#### [Written problem]
Reproduce every one of the entries below word for word, keeping each line unchanged.
* * * * *
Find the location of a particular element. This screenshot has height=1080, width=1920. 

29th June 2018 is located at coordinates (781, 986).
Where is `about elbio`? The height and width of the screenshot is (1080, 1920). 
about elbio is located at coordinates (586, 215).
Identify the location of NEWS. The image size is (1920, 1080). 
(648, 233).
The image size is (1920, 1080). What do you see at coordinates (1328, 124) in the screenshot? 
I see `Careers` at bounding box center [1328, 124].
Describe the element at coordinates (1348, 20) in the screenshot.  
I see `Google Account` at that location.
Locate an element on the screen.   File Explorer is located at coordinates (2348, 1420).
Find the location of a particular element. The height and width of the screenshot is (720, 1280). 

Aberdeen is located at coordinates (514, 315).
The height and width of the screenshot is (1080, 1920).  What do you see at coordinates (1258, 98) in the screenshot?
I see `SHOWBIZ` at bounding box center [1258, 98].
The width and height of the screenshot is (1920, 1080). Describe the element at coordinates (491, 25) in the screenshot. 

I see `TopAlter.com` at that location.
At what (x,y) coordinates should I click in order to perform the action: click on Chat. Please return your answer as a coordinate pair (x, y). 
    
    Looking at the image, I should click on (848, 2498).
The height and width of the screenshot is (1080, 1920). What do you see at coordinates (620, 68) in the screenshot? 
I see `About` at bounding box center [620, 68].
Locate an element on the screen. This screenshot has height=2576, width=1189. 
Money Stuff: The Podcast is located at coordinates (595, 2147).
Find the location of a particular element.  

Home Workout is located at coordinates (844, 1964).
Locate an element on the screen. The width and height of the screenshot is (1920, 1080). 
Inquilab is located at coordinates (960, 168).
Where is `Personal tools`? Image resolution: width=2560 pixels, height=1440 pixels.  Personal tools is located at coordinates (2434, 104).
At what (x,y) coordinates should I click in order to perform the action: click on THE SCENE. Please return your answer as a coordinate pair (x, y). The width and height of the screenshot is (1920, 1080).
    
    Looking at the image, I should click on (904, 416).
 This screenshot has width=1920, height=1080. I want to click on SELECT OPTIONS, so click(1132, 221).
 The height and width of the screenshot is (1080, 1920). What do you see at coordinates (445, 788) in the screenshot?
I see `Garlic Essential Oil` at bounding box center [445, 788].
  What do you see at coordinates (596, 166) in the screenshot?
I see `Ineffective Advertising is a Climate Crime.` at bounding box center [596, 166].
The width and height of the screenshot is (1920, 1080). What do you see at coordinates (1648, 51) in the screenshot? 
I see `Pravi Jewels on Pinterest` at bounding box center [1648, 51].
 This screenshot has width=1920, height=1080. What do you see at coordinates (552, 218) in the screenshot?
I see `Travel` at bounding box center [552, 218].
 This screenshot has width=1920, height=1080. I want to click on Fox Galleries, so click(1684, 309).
* * * * *
#### [Response for this exercise]
Find the location of a particular element. This screenshot has height=1080, width=1920. 

29th June 2018 is located at coordinates (781, 986).
Where is `about elbio`? The height and width of the screenshot is (1080, 1920). 
about elbio is located at coordinates (586, 215).
Identify the location of NEWS. The image size is (1920, 1080). 
(648, 233).
The image size is (1920, 1080). What do you see at coordinates (1328, 124) in the screenshot? 
I see `Careers` at bounding box center [1328, 124].
Describe the element at coordinates (1348, 20) in the screenshot.  
I see `Google Account` at that location.
Locate an element on the screen.   File Explorer is located at coordinates (2348, 1420).
Find the location of a particular element. The height and width of the screenshot is (720, 1280). 

Aberdeen is located at coordinates (514, 315).
The height and width of the screenshot is (1080, 1920).  What do you see at coordinates (1258, 98) in the screenshot?
I see `SHOWBIZ` at bounding box center [1258, 98].
The width and height of the screenshot is (1920, 1080). Describe the element at coordinates (491, 25) in the screenshot. 

I see `TopAlter.com` at that location.
At what (x,y) coordinates should I click in order to perform the action: click on Chat. Please return your answer as a coordinate pair (x, y). 
    
    Looking at the image, I should click on (848, 2498).
The height and width of the screenshot is (1080, 1920). What do you see at coordinates (620, 68) in the screenshot? 
I see `About` at bounding box center [620, 68].
Locate an element on the screen. This screenshot has height=2576, width=1189. 
Money Stuff: The Podcast is located at coordinates (595, 2147).
Find the location of a particular element.  

Home Workout is located at coordinates (844, 1964).
Locate an element on the screen. The width and height of the screenshot is (1920, 1080). 
Inquilab is located at coordinates (960, 168).
Where is `Personal tools`? Image resolution: width=2560 pixels, height=1440 pixels.  Personal tools is located at coordinates (2434, 104).
At what (x,y) coordinates should I click in order to perform the action: click on THE SCENE. Please return your answer as a coordinate pair (x, y). The width and height of the screenshot is (1920, 1080).
    
    Looking at the image, I should click on (904, 416).
 This screenshot has width=1920, height=1080. I want to click on SELECT OPTIONS, so click(1132, 221).
 The height and width of the screenshot is (1080, 1920). What do you see at coordinates (445, 788) in the screenshot?
I see `Garlic Essential Oil` at bounding box center [445, 788].
  What do you see at coordinates (596, 166) in the screenshot?
I see `Ineffective Advertising is a Climate Crime.` at bounding box center [596, 166].
The width and height of the screenshot is (1920, 1080). What do you see at coordinates (1648, 51) in the screenshot? 
I see `Pravi Jewels on Pinterest` at bounding box center [1648, 51].
 This screenshot has width=1920, height=1080. What do you see at coordinates (552, 218) in the screenshot?
I see `Travel` at bounding box center [552, 218].
 This screenshot has width=1920, height=1080. I want to click on Fox Galleries, so click(1684, 309).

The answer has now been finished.